We will now simply overwrite the extension with one using the morph tag. First, we will create a function which applied to a token returns whether it is a negation. Secondly, we will overwrite the extensions using the token's `set_extention` method.

In [15]:
from spacy.tokens import Token


def is_negation(token: Token) -> bool:
    """checks is token is a negation

    Args:
        token (Token): A spaCy token

    Returns:
        bool: a boolean indicating whether the token is a negation
    """
    m_dict = token.morph.to_dict()
    return (
        "Polarity" in m_dict  # if is has the polarity attribute
        and m_dict["Polarity"] == "Neg"
    )  # and it is negative


Token.set_extension("is_negation", getter=is_negation, force=True)

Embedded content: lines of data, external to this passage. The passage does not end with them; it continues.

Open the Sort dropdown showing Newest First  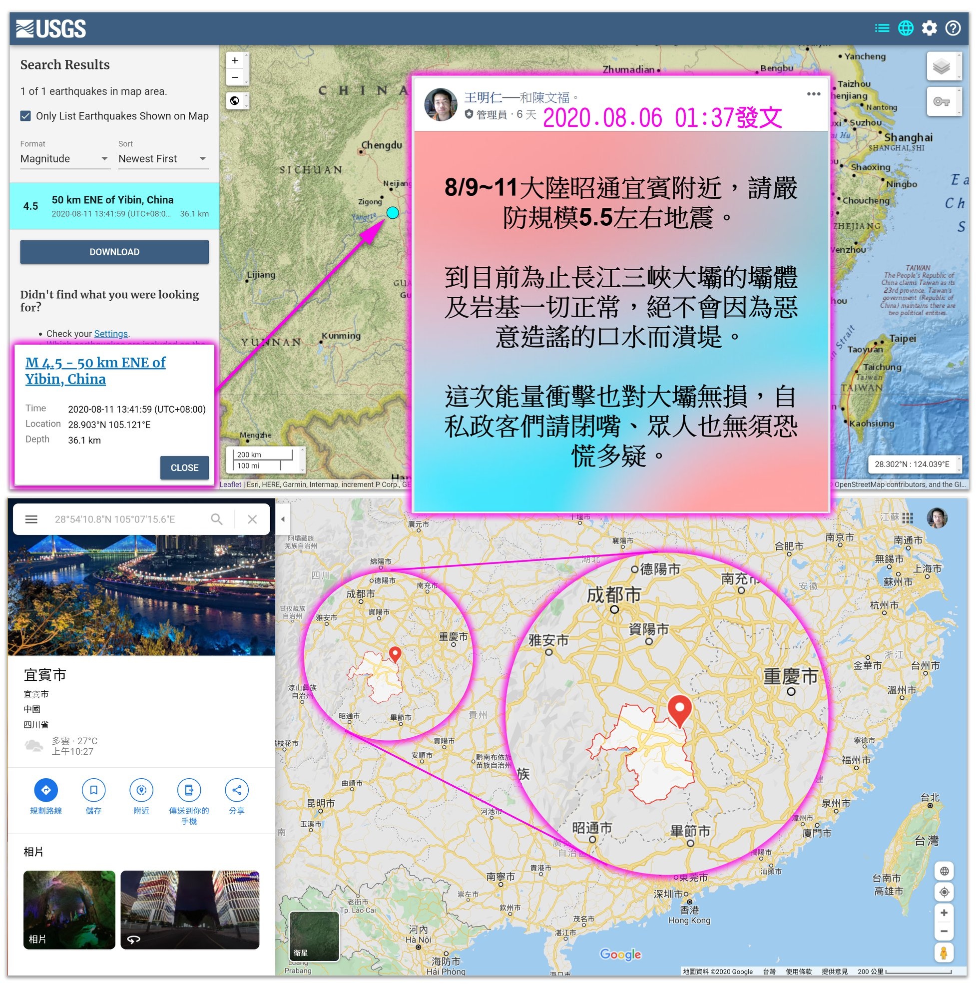point(162,159)
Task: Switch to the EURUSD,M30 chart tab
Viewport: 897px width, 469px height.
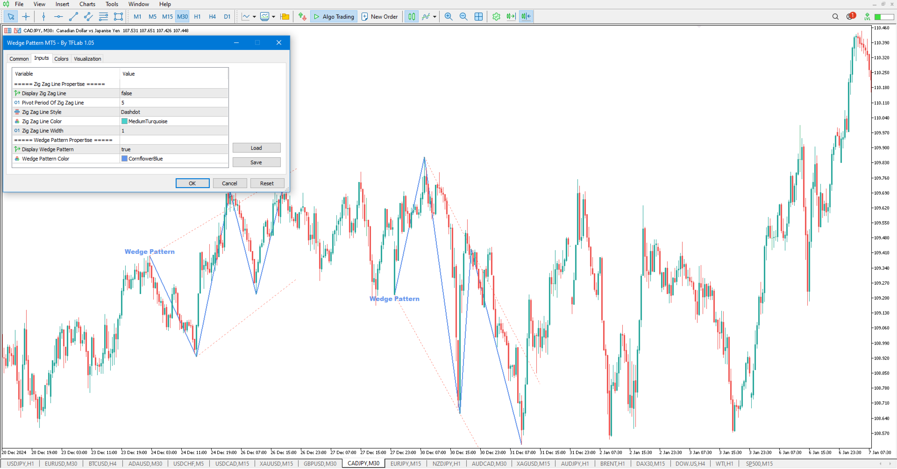Action: [x=60, y=463]
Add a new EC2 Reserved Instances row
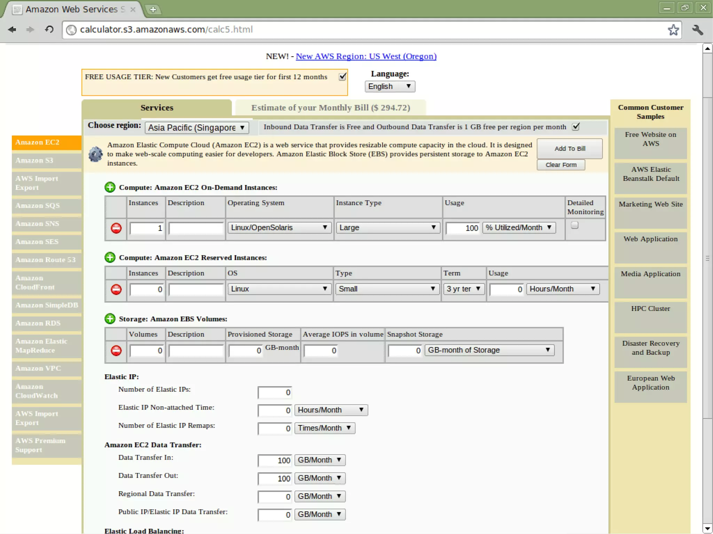 click(110, 257)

Now our negations use the morph tag, which in this case provides the same results so the result isn't that interesting. What we really what it the second part:


## Using the dependency tree for negations
In the following, we will overwrite the `is_negated` extension used by Asent to check if a word is negated. We can start by examining it:

In [16]:
for t in doc:
    print(t, "\t", t._.is_negated)

Jag 	 None
är 	 None
inte 	 None
glad 	 inte
men 	 inte
jag 	 inte
skulle 	 None
inte 	 None
säga 	 inte
att 	 inte
jag 	 inte
är 	 None
ledsen 	 None
. 	 None


Noticably, see that *ledsen* is not negated, although it should be, but we also clearly see the three following words after the negation is negated as was expected from the heuristic rule.

In [21]:
from typing import Optional


def is_negated(token: Token) -> Optional[Token]:
    """checks is token is negated

    Args:
        token (Token): A spaCy token

    Returns:
        Optional[Token]: return the negation if the token is negated
    """
    # only check if a word is negated if it is rated (it is not meaningful to do otherwise)
    if token._.valence:
        for c in token.children:
            # if the token is modified by a negation
            if c.dep_ == "advmod" and c._.is_negation:
                return c
        # or if its head it negated:
        for c in token.head.children:
            if c.dep_ == "advmod" and c._.is_negation:
                return c


Token.set_extension("is_negated", getter=is_negated, force=True)

In [22]:
for t in doc:
    print(t, "\t", t._.valence, t._.is_negation, "-", t._.is_negated)

Jag 	 0.0 False - None
är 	 0.0 False - None
inte 	 0.0 True - None
glad 	 3.1 False - inte
men 	 0.0 False - None
jag 	 0.0 False - None
skulle 	 0.0 False - None
inte 	 0.0 True - None
säga 	 0.0 False - None
att 	 0.0 False - None
jag 	 0.0 False - None
är 	 0.0 False - None
ledsen 	 -2.1 False - inte
. 	 0.0 False - None


In [23]:
asent.visualize(doc)
doc[-2]._.polarity

TokenPolarityOutput(polarity=1.554, token=ledsen, span=inte säga att jag är ledsen)

## Exercise
You will notice that there is no contrastive conjugation for Swedish, but that the part-of-speech tags do include a tag for it (CCONJ). Overwrite the `is_contrastive_conj` extension to include contrastive conjugations.